Source records:
□ □ □ □

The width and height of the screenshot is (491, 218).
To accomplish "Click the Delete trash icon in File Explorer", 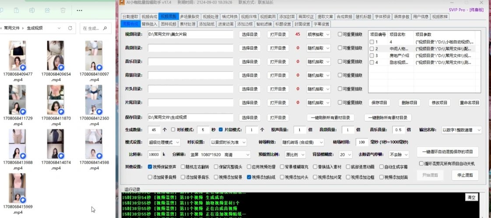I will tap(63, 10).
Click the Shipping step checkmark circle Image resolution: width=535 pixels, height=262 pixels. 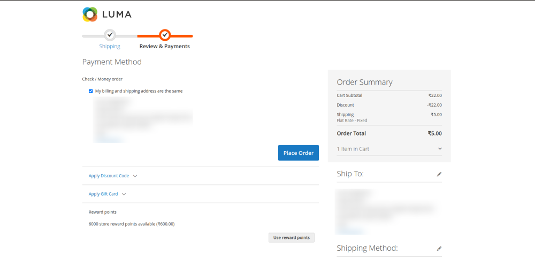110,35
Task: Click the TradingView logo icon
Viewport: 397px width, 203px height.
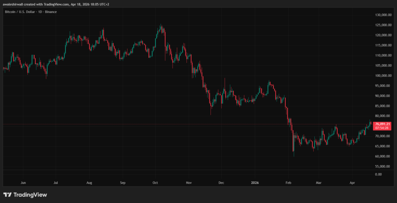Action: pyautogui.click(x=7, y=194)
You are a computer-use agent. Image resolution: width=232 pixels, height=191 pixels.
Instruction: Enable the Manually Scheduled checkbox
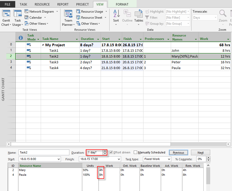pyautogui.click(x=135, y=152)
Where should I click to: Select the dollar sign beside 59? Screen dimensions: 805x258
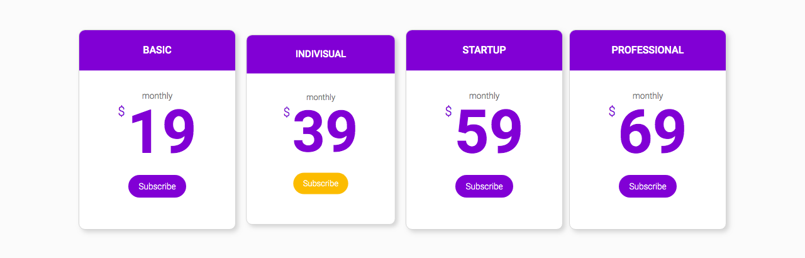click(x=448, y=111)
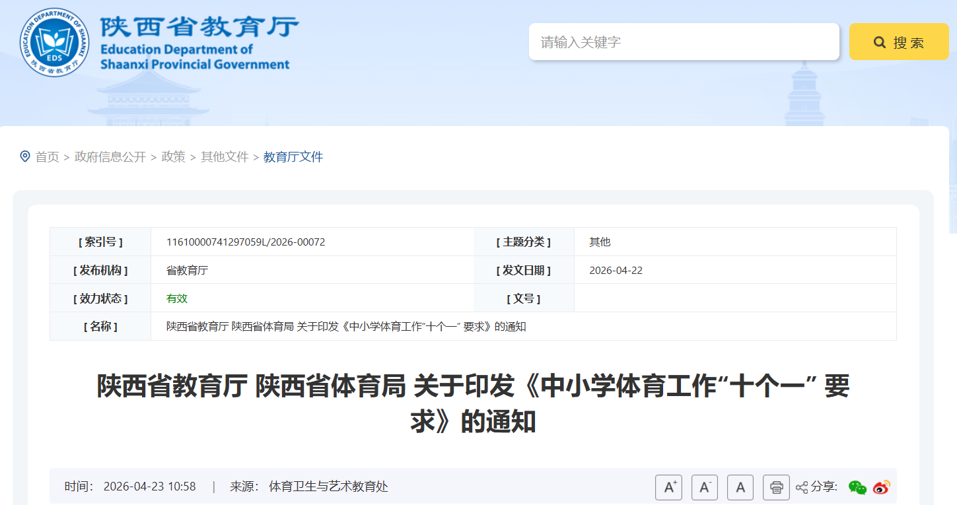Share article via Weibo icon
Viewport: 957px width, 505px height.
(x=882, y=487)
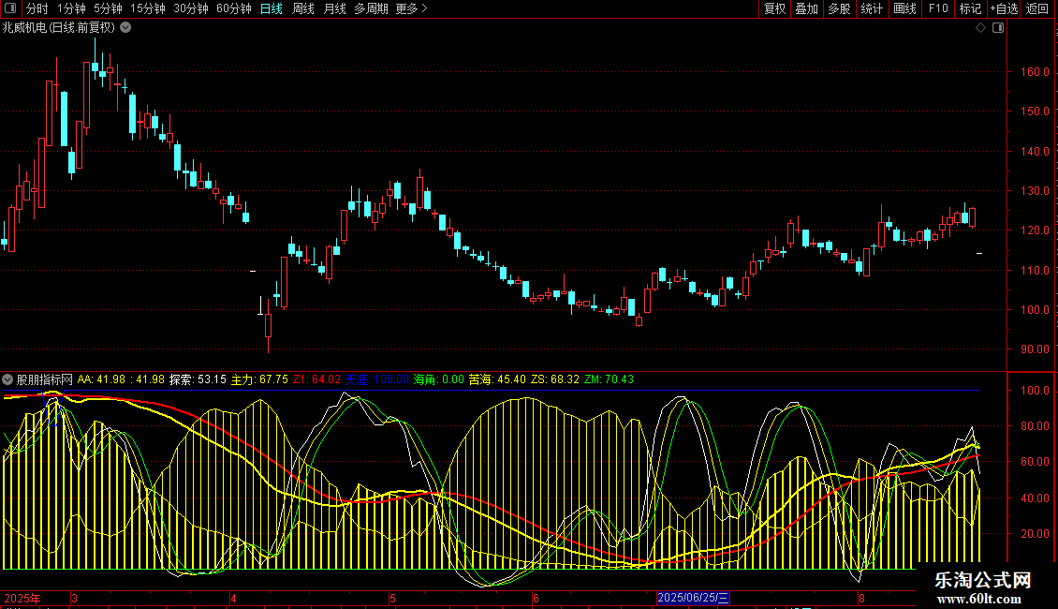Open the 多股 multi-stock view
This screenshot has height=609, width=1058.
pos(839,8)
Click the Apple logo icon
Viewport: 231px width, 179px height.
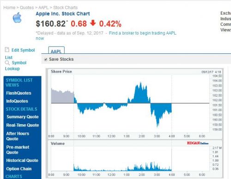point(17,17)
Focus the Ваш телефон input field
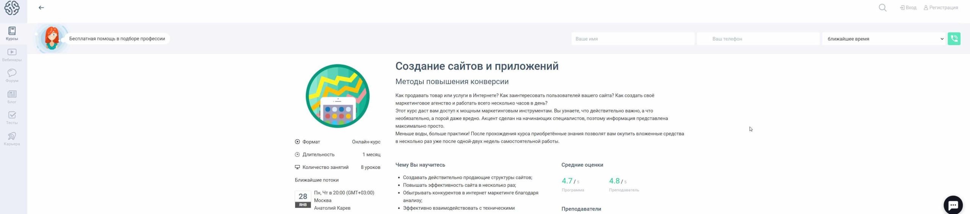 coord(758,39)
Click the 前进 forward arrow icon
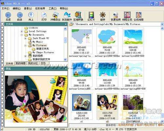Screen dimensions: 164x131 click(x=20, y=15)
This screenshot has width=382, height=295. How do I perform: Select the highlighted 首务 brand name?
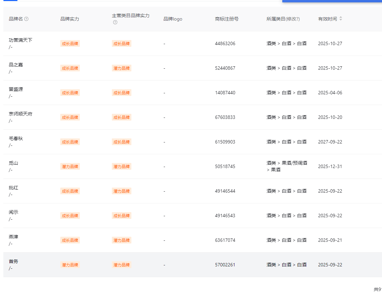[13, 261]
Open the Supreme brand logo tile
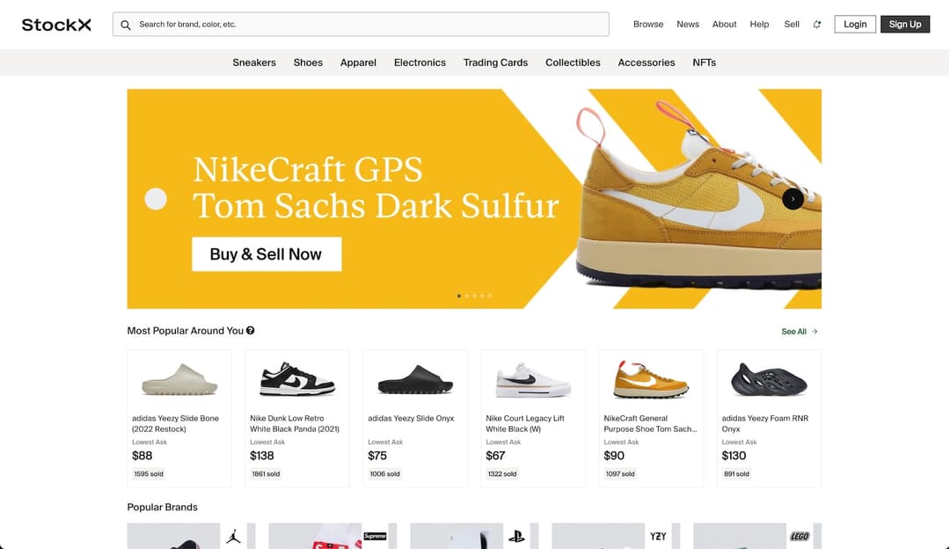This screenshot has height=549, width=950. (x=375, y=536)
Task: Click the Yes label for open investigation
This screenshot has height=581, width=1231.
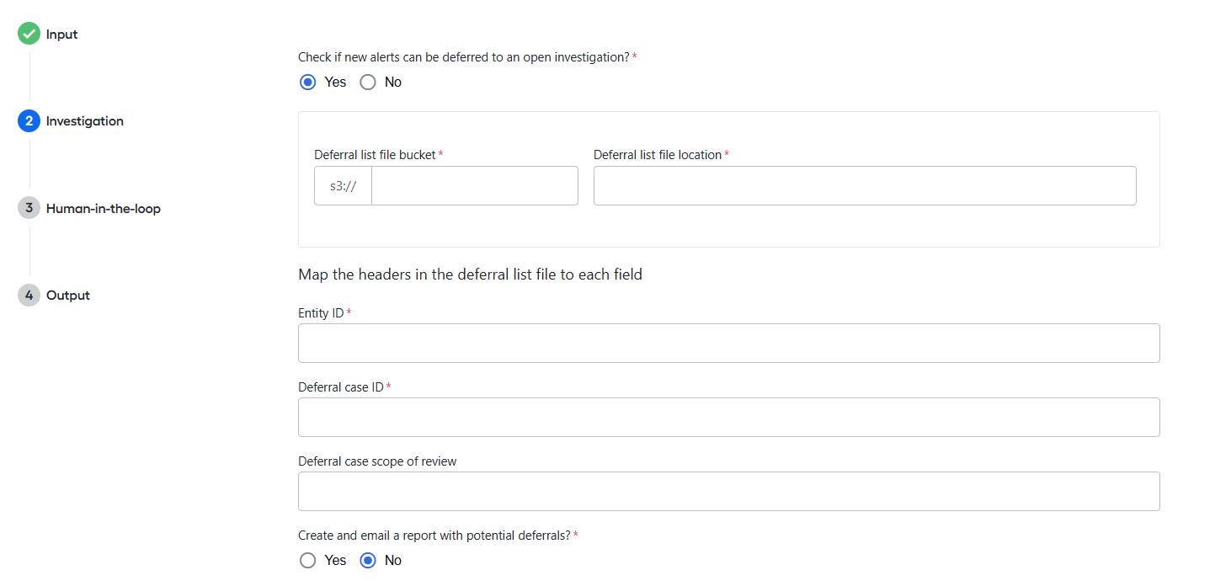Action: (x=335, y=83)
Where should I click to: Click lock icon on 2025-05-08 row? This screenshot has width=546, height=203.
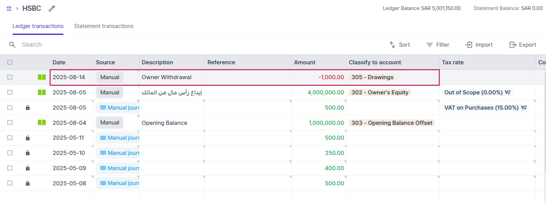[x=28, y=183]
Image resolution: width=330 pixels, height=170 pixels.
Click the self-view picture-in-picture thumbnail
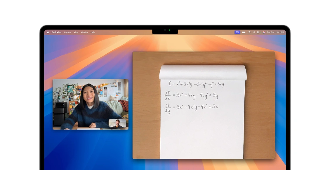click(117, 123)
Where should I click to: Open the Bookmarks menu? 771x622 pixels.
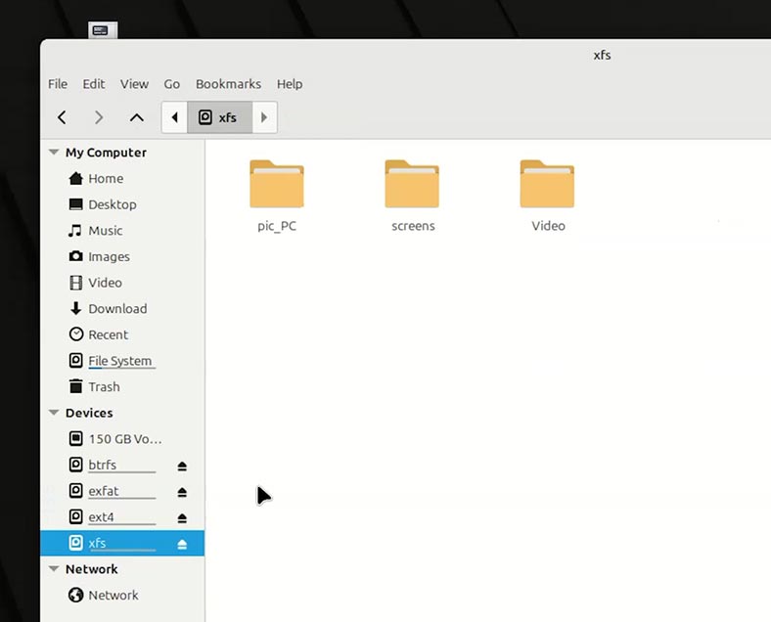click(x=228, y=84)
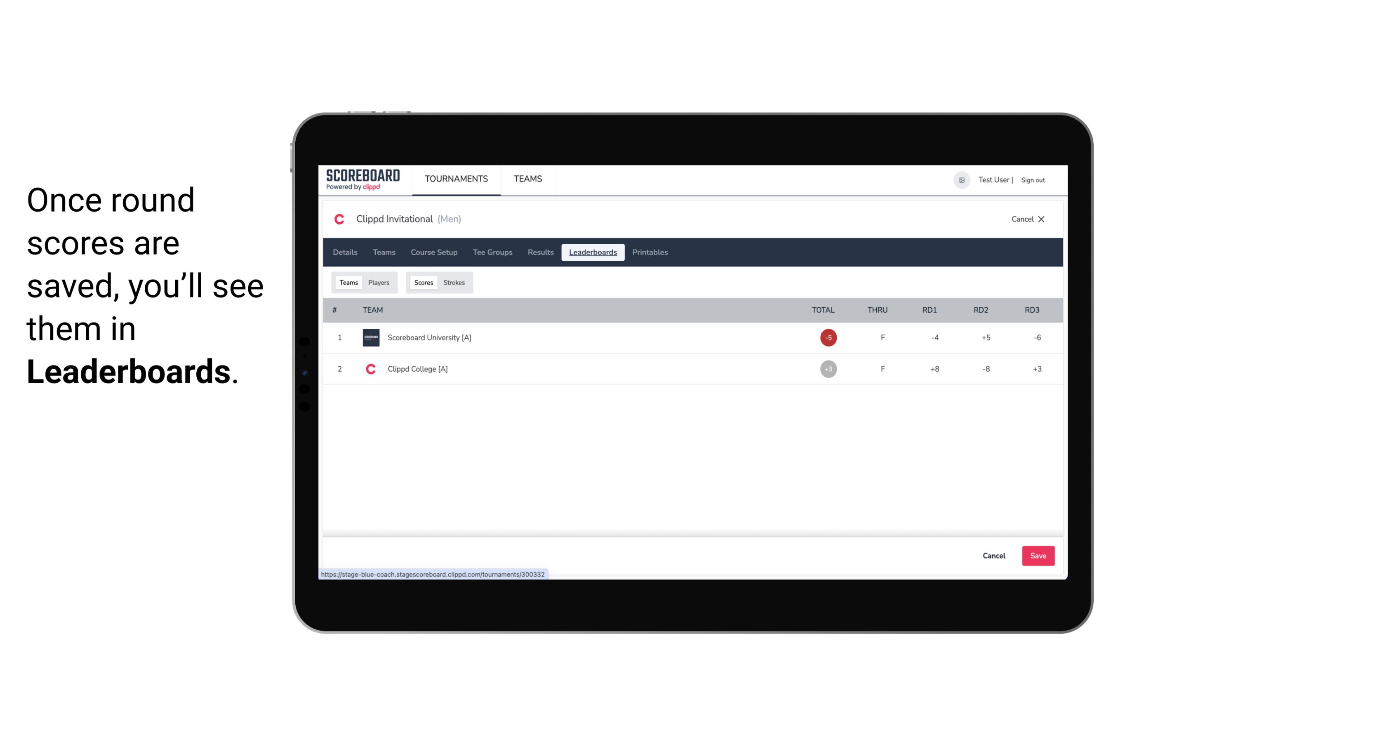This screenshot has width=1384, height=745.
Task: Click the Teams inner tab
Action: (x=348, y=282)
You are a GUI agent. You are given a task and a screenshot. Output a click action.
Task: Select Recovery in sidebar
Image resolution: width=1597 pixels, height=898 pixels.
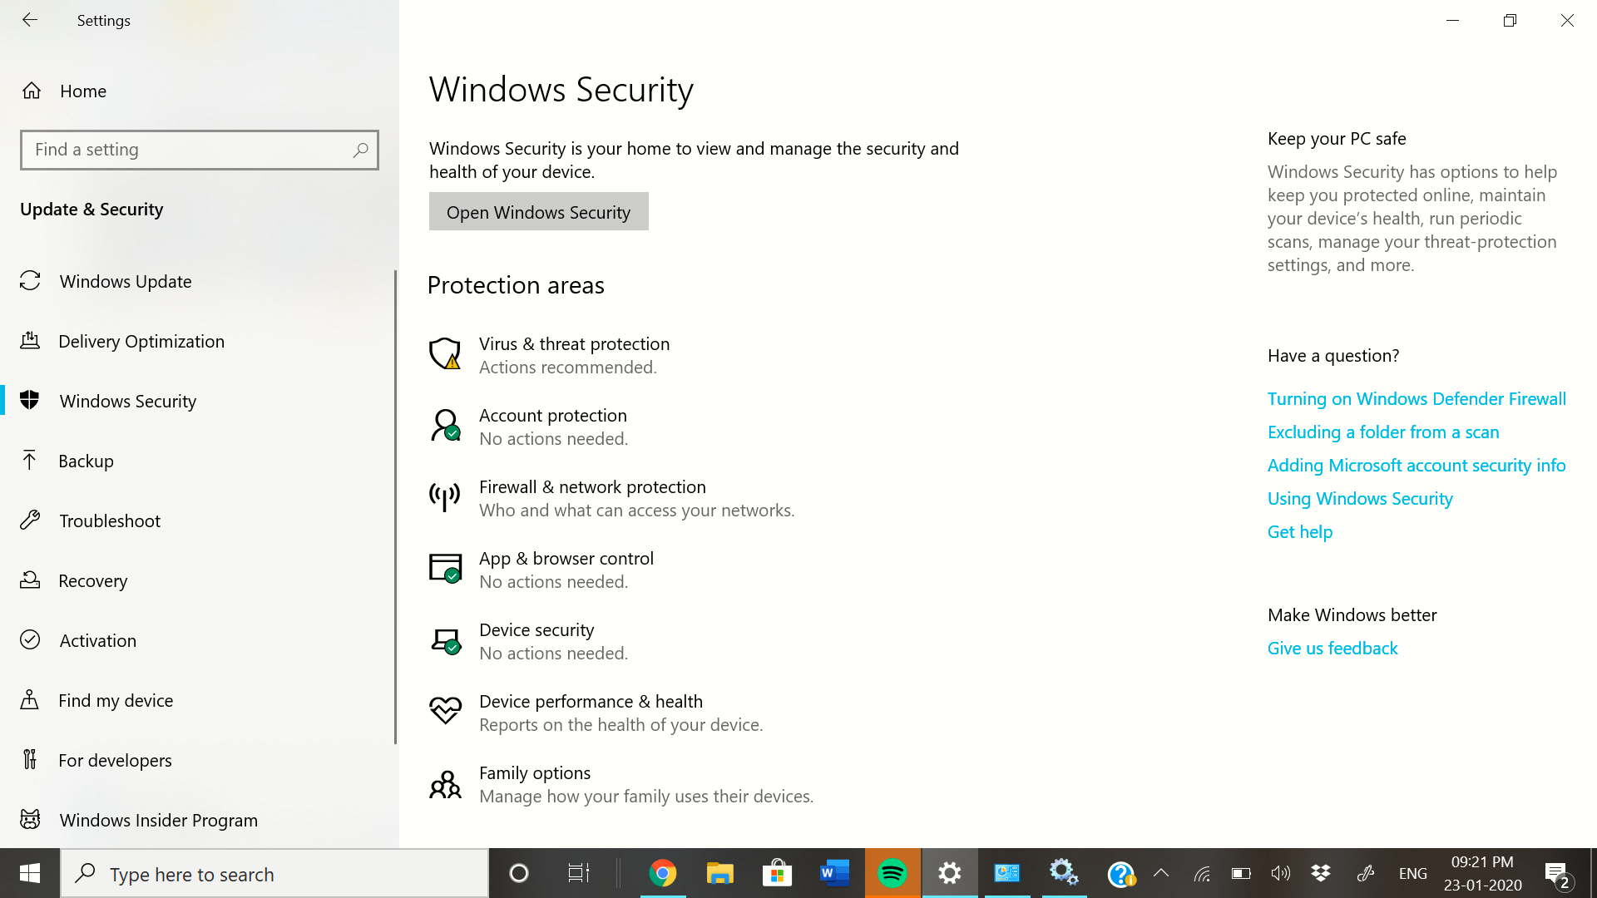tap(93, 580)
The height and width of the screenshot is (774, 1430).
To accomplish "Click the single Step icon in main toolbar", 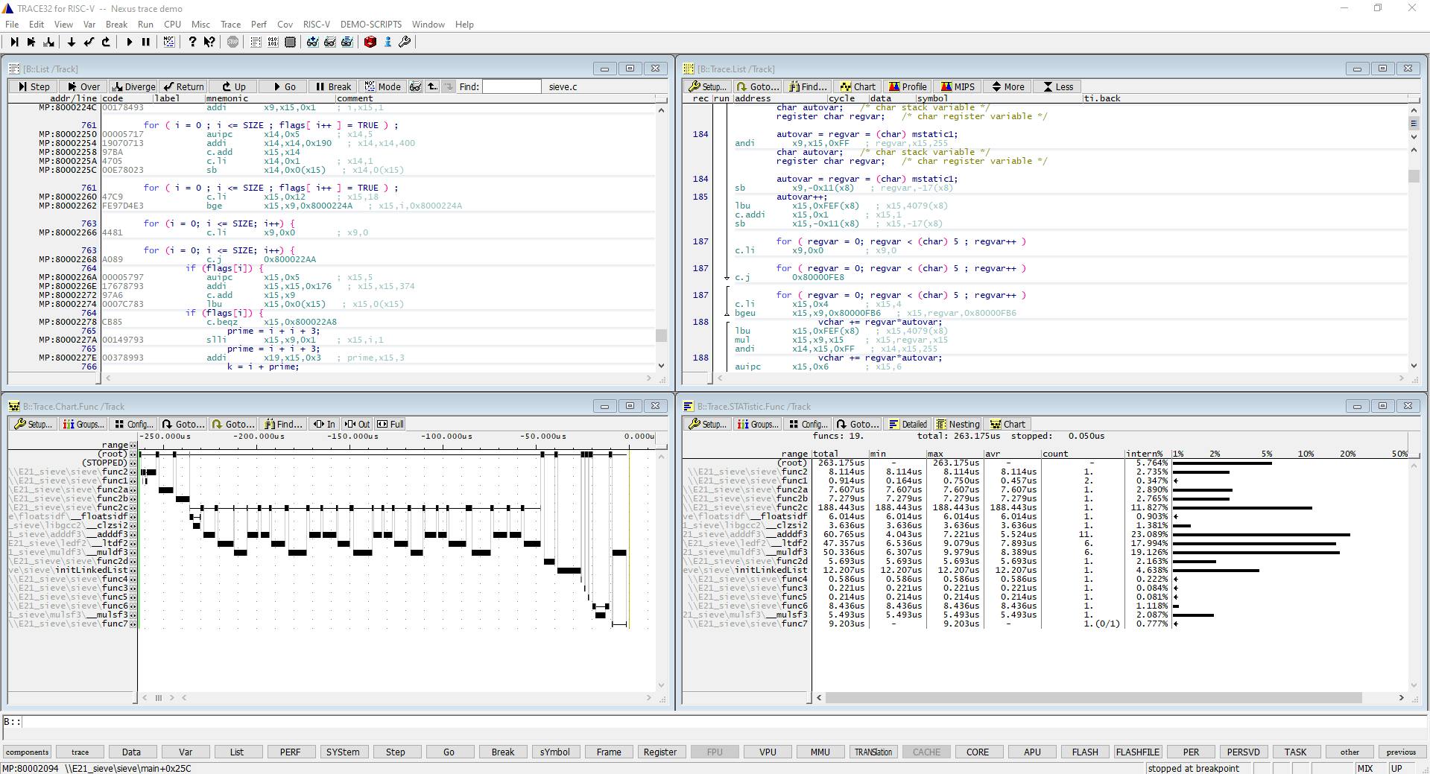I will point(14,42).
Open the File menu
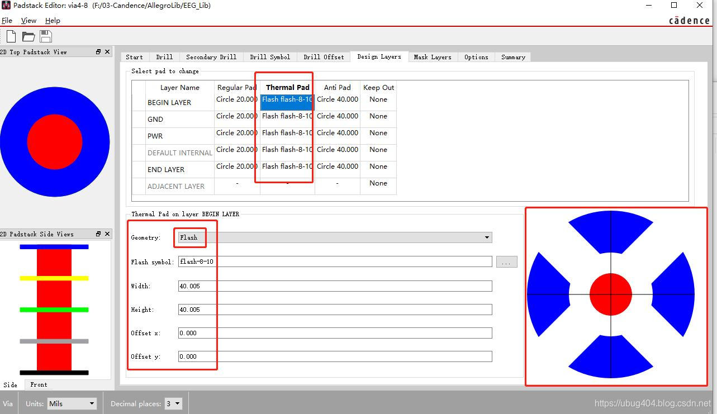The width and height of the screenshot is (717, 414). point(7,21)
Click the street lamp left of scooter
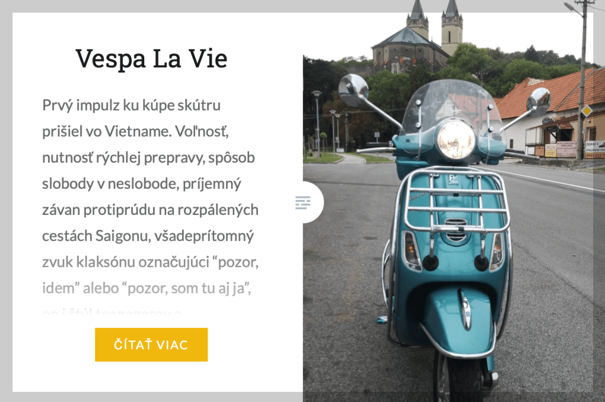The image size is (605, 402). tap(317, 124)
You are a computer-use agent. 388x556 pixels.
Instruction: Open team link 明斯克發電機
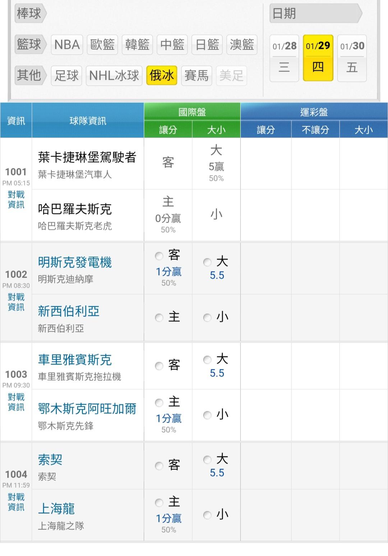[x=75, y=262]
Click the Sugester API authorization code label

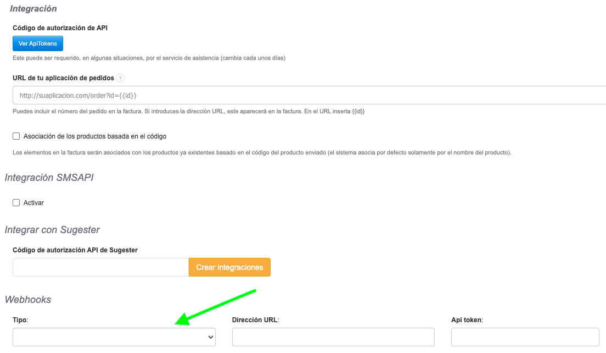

□ □ □ □

A clean copy is needed of the lines above from the one with "Instruction: Enable the" up to and including the one with "The height and". Please set it down exactly, with no pictures.

Instruction: Enable the Manually Scheduled checkbox
pyautogui.click(x=135, y=152)
Where should I click to: Select the dollar sign beside 59? Screen dimensions: 805x258
click(x=448, y=111)
Share article via Weibo icon
Viewport: 957px width, 505px height.
(x=882, y=487)
Open the 多股 multi-stock view
This screenshot has height=609, width=1058.
pos(839,8)
Click the Apple logo icon
Viewport: 231px width, 179px height.
point(17,17)
Focus the Ваш телефон input field
 coord(758,39)
Click the 前进 forward arrow icon
Screen dimensions: 164x131 click(x=20, y=15)
This screenshot has width=382, height=295. How do I perform: Select the highlighted 首务 brand name?
[13, 261]
Open the Supreme brand logo tile
This screenshot has height=549, width=950. (x=375, y=536)
Task: Click the Yes label for open investigation
This screenshot has height=581, width=1231.
Action: (x=335, y=83)
Where should I click to: Click lock icon on 2025-05-08 row? This screenshot has width=546, height=203.
[x=28, y=183]
Image resolution: width=330 pixels, height=170 pixels.
Click the self-view picture-in-picture thumbnail
click(117, 123)
Where should I click to: Open the Bookmarks menu? 771x622 pixels.
click(x=228, y=84)
This screenshot has width=1384, height=745.
Task: Click the Teams inner tab
Action: (x=348, y=282)
You are a GUI agent. You are given a task and a screenshot. Output a click action.
Task: Select Recovery in sidebar
Image resolution: width=1597 pixels, height=898 pixels.
tap(93, 580)
The height and width of the screenshot is (774, 1430).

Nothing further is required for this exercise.